Task to complete: Exactly as written, reproduce all of the entries.

..............................

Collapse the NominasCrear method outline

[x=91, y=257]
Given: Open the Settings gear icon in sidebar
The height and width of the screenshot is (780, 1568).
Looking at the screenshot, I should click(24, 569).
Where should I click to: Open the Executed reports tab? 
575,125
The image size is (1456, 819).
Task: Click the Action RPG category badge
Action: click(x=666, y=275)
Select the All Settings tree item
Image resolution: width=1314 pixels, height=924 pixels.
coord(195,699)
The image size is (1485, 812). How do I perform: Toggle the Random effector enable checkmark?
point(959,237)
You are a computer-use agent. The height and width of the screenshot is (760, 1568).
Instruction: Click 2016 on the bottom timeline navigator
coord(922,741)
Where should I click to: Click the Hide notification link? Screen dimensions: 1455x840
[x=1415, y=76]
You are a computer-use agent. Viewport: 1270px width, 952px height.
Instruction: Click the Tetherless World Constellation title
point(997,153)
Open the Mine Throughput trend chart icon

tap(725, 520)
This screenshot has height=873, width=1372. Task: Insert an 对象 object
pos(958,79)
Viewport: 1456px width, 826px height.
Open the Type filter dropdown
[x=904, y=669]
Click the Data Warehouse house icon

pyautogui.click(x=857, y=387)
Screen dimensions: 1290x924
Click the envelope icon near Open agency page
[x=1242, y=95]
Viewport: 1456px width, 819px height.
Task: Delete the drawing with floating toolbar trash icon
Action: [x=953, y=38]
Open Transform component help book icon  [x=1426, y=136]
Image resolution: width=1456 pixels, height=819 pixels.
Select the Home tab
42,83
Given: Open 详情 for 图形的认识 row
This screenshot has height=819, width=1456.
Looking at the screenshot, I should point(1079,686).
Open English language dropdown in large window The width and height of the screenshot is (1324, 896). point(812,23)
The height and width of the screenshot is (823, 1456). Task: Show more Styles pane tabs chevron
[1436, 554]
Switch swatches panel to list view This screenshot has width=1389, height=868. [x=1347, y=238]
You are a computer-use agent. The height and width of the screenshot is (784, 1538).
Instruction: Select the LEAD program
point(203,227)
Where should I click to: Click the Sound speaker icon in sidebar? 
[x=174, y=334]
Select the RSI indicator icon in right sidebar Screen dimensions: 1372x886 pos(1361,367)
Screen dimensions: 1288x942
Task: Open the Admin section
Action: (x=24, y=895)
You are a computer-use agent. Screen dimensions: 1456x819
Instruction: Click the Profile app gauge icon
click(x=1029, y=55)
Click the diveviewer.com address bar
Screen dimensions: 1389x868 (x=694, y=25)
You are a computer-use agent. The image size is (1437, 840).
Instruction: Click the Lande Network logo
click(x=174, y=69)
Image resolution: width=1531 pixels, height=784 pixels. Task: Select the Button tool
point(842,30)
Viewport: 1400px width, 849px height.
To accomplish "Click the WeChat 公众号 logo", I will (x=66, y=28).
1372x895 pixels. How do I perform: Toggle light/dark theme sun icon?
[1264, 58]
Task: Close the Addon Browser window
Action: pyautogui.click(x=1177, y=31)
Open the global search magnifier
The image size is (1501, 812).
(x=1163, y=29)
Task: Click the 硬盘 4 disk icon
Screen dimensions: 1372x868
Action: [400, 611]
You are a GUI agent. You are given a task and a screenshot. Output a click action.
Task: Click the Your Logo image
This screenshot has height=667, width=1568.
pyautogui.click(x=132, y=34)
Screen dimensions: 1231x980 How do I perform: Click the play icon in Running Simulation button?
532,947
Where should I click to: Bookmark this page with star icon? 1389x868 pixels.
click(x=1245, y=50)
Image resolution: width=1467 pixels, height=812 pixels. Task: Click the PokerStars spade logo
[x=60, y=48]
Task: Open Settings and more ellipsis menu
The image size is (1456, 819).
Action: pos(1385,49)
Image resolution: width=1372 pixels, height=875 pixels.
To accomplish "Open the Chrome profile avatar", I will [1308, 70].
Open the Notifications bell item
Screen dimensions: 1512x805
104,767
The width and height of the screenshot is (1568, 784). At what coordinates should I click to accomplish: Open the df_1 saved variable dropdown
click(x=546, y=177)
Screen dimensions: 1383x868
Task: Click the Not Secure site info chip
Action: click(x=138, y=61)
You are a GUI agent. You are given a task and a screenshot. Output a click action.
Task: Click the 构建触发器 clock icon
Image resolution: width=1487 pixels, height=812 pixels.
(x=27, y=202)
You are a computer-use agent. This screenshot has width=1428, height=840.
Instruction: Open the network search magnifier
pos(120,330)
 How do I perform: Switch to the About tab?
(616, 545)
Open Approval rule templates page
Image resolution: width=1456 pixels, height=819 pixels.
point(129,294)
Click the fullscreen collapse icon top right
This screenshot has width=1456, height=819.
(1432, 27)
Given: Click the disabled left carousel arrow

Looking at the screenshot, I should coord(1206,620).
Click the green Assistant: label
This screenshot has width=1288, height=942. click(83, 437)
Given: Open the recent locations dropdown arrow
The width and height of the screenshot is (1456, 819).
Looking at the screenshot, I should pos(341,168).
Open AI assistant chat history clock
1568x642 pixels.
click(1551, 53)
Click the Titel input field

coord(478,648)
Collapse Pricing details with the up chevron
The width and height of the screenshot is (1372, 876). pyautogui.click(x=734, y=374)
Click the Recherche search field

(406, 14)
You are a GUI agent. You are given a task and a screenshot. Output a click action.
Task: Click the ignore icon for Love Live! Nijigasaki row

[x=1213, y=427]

..............................

Response area:
Collapse the NominasCrear method outline

[x=91, y=257]
Given: Open the Settings gear icon in sidebar
The height and width of the screenshot is (780, 1568).
Looking at the screenshot, I should click(24, 569).
Where should I click to: Open the Executed reports tab? 
575,125
The image size is (1456, 819).
Task: Click the Action RPG category badge
Action: click(x=666, y=275)
Select the All Settings tree item
Image resolution: width=1314 pixels, height=924 pixels.
coord(195,699)
The image size is (1485, 812). How do I perform: Toggle the Random effector enable checkmark?
point(959,237)
You are a computer-use agent. The height and width of the screenshot is (760, 1568).
Instruction: Click 2016 on the bottom timeline navigator
coord(922,741)
Where should I click to: Click the Hide notification link? Screen dimensions: 1455x840
[x=1415, y=76]
You are a computer-use agent. Viewport: 1270px width, 952px height.
Instruction: Click the Tetherless World Constellation title
point(997,153)
Open the Mine Throughput trend chart icon

tap(725, 520)
This screenshot has height=873, width=1372. Task: Insert an 对象 object
pos(958,79)
Viewport: 1456px width, 826px height.
Open the Type filter dropdown
[x=904, y=669]
Click the Data Warehouse house icon

pyautogui.click(x=857, y=387)
Screen dimensions: 1290x924
Click the envelope icon near Open agency page
[x=1242, y=95]
Viewport: 1456px width, 819px height.
Task: Delete the drawing with floating toolbar trash icon
Action: [x=953, y=38]
Open Transform component help book icon  [x=1426, y=136]
Image resolution: width=1456 pixels, height=819 pixels.
Select the Home tab
42,83
Given: Open 详情 for 图形的认识 row
This screenshot has height=819, width=1456.
Looking at the screenshot, I should point(1079,686).
Open English language dropdown in large window The width and height of the screenshot is (1324, 896). point(812,23)
The height and width of the screenshot is (823, 1456). Task: Show more Styles pane tabs chevron
[1436, 554]
Switch swatches panel to list view This screenshot has width=1389, height=868. [x=1347, y=238]
You are a computer-use agent. The height and width of the screenshot is (784, 1538).
Instruction: Select the LEAD program
point(203,227)
Where should I click to: Click the Sound speaker icon in sidebar? 
[x=174, y=334]
Select the RSI indicator icon in right sidebar Screen dimensions: 1372x886 pos(1361,367)
Screen dimensions: 1288x942
Task: Open the Admin section
Action: (x=24, y=895)
You are a computer-use agent. Screen dimensions: 1456x819
Instruction: Click the Profile app gauge icon
click(x=1029, y=55)
Click the diveviewer.com address bar
Screen dimensions: 1389x868 (x=694, y=25)
You are a computer-use agent. The image size is (1437, 840).
Instruction: Click the Lande Network logo
click(x=174, y=69)
Image resolution: width=1531 pixels, height=784 pixels. Task: Select the Button tool
point(842,30)
Viewport: 1400px width, 849px height.
To accomplish "Click the WeChat 公众号 logo", I will (x=66, y=28).
1372x895 pixels. How do I perform: Toggle light/dark theme sun icon?
[1264, 58]
Task: Close the Addon Browser window
Action: pyautogui.click(x=1177, y=31)
Open the global search magnifier
The image size is (1501, 812).
(x=1163, y=29)
Task: Click the 硬盘 4 disk icon
Screen dimensions: 1372x868
Action: [400, 611]
You are a GUI agent. You are given a task and a screenshot. Output a click action.
Task: Click the Your Logo image
This screenshot has height=667, width=1568.
pyautogui.click(x=132, y=34)
Screen dimensions: 1231x980 How do I perform: Click the play icon in Running Simulation button?
532,947
Where should I click to: Bookmark this page with star icon? 1389x868 pixels.
click(x=1245, y=50)
Image resolution: width=1467 pixels, height=812 pixels. Task: Click the PokerStars spade logo
[x=60, y=48]
Task: Open Settings and more ellipsis menu
The image size is (1456, 819).
Action: pos(1385,49)
Image resolution: width=1372 pixels, height=875 pixels.
To accomplish "Open the Chrome profile avatar", I will [1308, 70].
Open the Notifications bell item
Screen dimensions: 1512x805
104,767
The width and height of the screenshot is (1568, 784). At what coordinates should I click to accomplish: Open the df_1 saved variable dropdown
click(x=546, y=177)
Screen dimensions: 1383x868
Task: Click the Not Secure site info chip
Action: click(x=138, y=61)
You are a GUI agent. You are given a task and a screenshot. Output a click action.
Task: Click the 构建触发器 clock icon
Image resolution: width=1487 pixels, height=812 pixels.
(x=27, y=202)
You are a computer-use agent. This screenshot has width=1428, height=840.
Instruction: Open the network search magnifier
pos(120,330)
 How do I perform: Switch to the About tab?
(616, 545)
Open Approval rule templates page
Image resolution: width=1456 pixels, height=819 pixels.
point(129,294)
Click the fullscreen collapse icon top right
This screenshot has width=1456, height=819.
(1432, 27)
Given: Click the disabled left carousel arrow

Looking at the screenshot, I should coord(1206,620).
Click the green Assistant: label
This screenshot has width=1288, height=942. click(83, 437)
Given: Open the recent locations dropdown arrow
The width and height of the screenshot is (1456, 819).
Looking at the screenshot, I should pos(341,168).
Open AI assistant chat history clock
1568x642 pixels.
click(1551, 53)
Click the Titel input field

coord(478,648)
Collapse Pricing details with the up chevron
The width and height of the screenshot is (1372, 876). pyautogui.click(x=734, y=374)
Click the Recherche search field

(406, 14)
You are a GUI agent. You are given a task and a screenshot. Output a click action.
Task: Click the ignore icon for Love Live! Nijigasaki row

[x=1213, y=427]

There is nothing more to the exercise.